Combinare automazione e lavoro umano in questa massiccia attività di gestione è la chiave per offrire un servizio con garanzie. Per le nostre policy legate al publishing, chiaramente non supportiamo app modificate, quindi tutti i file sono completamente originali e arrivano direttamente dalla release pubblicata dagli sviluppatori. Tutte le informazioni tecniche dei file sono anche pubbliche e consultabili. Vantiamo inoltre stretti criteri di pubblicazione che devono essere rispettati dai dev, incluse le restrizioni su qualsivoglia tipo di pratiche proibite o dannose.

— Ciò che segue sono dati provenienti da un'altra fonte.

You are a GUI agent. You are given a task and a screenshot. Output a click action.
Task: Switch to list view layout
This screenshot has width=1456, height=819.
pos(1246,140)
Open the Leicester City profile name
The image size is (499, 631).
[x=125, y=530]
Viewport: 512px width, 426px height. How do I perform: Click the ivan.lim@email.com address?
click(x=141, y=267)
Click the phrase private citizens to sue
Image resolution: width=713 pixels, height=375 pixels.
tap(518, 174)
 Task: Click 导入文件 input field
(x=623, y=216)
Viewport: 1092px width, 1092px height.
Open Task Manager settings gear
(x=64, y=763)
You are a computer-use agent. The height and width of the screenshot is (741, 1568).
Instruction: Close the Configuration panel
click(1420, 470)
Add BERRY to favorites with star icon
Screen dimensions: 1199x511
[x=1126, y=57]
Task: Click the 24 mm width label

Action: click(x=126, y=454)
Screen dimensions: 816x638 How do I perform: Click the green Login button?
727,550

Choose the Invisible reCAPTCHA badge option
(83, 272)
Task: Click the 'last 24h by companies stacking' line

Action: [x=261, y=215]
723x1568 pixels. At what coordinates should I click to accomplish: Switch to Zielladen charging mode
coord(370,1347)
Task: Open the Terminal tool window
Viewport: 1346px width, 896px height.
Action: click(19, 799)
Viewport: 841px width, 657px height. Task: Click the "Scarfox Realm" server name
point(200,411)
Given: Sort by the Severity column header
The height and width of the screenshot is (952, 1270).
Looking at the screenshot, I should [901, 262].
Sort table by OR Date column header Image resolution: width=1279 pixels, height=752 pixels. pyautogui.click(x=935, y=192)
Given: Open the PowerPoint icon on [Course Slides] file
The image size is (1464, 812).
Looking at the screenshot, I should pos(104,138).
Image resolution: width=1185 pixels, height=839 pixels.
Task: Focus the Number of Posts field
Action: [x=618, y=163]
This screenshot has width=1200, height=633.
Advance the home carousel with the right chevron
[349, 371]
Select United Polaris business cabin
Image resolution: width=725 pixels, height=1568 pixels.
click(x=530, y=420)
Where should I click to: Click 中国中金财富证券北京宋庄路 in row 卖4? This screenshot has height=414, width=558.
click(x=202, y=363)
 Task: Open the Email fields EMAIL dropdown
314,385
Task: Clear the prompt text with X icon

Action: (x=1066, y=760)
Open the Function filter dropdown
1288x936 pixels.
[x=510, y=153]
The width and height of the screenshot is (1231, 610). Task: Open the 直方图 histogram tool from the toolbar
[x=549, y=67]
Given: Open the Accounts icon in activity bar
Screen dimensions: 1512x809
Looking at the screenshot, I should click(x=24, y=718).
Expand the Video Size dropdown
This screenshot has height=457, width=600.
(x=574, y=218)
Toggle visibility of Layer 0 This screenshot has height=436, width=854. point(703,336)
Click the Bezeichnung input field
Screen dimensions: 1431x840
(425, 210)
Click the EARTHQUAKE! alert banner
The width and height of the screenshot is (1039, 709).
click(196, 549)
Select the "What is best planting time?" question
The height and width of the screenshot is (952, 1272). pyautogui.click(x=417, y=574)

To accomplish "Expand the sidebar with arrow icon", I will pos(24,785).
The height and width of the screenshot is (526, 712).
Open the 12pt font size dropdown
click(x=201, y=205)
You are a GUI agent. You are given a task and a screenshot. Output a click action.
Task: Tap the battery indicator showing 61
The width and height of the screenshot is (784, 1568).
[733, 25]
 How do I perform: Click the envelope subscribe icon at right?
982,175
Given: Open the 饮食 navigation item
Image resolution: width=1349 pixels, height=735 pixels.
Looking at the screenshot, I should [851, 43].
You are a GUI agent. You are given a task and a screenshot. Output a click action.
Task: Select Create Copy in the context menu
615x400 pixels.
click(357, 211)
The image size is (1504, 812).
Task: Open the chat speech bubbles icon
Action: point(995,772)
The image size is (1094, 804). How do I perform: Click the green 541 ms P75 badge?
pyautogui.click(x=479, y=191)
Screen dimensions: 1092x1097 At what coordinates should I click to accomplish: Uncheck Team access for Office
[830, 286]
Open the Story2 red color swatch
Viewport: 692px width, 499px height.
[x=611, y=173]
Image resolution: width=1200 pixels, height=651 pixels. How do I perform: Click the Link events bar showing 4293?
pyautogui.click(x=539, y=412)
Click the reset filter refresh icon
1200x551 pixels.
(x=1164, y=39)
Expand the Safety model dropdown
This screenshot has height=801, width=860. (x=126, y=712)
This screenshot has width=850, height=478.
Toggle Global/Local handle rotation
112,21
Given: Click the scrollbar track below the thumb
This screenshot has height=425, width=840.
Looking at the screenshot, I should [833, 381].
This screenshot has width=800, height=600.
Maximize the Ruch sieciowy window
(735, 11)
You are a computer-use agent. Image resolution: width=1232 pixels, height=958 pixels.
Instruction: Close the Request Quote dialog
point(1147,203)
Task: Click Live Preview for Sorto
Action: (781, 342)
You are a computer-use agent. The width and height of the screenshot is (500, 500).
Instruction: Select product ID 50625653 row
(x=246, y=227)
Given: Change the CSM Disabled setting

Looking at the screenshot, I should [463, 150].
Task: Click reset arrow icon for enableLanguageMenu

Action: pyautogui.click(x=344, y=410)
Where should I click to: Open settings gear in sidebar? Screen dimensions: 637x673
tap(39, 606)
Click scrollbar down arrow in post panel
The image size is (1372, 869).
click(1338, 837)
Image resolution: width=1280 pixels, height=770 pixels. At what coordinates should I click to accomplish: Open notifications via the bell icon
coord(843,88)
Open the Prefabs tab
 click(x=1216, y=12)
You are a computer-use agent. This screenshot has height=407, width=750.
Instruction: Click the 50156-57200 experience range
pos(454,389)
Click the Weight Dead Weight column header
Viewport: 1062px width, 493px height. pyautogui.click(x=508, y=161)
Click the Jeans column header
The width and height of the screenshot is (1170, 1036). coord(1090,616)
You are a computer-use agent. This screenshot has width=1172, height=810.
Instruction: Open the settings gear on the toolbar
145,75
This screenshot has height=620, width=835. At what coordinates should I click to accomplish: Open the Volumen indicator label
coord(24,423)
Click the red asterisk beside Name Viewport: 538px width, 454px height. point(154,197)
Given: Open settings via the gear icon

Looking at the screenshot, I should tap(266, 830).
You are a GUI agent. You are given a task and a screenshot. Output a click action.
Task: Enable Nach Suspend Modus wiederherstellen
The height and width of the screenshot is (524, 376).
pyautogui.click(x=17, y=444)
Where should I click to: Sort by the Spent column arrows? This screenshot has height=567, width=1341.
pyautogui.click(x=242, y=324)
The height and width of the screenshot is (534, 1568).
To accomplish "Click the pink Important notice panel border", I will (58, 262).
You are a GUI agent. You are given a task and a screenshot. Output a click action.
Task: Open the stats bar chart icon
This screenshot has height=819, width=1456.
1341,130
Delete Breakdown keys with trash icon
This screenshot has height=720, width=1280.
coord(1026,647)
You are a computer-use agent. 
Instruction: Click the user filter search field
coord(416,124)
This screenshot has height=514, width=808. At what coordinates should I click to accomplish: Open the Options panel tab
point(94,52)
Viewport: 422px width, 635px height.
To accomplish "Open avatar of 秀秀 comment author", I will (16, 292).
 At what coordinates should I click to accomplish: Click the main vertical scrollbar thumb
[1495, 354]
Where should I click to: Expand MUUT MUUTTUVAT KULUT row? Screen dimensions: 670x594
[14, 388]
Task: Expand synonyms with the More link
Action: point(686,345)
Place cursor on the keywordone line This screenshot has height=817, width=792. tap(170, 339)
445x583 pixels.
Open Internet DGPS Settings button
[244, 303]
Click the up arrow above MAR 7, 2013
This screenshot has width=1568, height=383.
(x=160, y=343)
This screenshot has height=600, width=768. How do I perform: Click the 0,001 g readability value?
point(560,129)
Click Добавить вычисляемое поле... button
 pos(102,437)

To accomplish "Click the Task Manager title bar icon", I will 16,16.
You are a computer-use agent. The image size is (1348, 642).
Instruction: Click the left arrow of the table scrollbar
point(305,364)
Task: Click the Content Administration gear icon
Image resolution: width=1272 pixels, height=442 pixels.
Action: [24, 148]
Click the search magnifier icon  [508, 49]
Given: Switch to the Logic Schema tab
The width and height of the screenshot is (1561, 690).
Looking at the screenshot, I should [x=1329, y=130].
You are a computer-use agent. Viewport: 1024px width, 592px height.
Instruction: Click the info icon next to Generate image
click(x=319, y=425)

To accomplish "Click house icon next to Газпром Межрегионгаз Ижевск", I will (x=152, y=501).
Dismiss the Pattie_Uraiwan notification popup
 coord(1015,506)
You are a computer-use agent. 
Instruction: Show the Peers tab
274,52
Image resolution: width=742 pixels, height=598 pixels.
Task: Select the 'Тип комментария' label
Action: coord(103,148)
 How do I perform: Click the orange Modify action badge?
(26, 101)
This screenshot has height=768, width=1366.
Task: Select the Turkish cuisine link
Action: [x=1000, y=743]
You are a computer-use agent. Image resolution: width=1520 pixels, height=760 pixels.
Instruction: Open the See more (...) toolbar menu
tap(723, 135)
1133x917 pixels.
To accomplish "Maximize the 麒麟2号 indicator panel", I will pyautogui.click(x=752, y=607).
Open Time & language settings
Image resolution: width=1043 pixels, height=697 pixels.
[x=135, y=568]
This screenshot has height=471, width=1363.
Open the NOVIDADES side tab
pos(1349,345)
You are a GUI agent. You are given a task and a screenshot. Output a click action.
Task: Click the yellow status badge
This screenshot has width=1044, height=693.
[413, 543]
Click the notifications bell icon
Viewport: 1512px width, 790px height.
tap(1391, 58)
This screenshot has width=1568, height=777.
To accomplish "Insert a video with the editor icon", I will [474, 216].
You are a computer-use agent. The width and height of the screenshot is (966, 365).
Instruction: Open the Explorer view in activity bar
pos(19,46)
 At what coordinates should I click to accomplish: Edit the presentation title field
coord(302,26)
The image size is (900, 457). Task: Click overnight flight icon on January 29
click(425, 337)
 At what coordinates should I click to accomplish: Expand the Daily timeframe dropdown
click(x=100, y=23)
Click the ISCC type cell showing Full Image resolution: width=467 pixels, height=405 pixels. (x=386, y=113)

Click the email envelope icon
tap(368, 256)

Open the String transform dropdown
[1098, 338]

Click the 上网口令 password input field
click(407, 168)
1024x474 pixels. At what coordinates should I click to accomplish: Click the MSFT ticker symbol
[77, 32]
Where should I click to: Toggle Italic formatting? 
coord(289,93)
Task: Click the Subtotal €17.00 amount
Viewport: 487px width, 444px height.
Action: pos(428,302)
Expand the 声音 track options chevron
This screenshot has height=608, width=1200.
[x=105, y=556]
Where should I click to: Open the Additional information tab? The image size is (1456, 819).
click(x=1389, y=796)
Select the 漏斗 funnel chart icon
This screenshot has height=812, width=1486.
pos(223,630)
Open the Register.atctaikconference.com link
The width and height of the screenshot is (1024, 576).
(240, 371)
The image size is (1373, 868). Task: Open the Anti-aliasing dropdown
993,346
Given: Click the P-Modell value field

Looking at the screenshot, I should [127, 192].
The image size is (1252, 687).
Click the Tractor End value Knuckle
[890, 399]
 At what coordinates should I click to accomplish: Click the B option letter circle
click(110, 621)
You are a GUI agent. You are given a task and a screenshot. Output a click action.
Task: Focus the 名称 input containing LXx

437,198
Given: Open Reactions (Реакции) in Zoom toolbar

Everyeye.it: Quale è il vostro rapporto con gli sviluppatori di app? E in che modo la visione di Uptodown può fornire loro supporto?

Luis Hernández: Attualmente disponiamo di più di 36.000 app registrate sulla nostra piattaforma di publishing. Nella maggior parte dei casi gli sviluppatori ci contattano quando realizzano il nostro potenziale. Siamo infatti tra i pochi store che in aggiunta ad avere un'app nativa dispongono di una pagina web da cui gli utenti possono effettivamente scaricare le app. Questo significa che i motori di ricerca sono la nostra principale fonte di acquisizione di traffico.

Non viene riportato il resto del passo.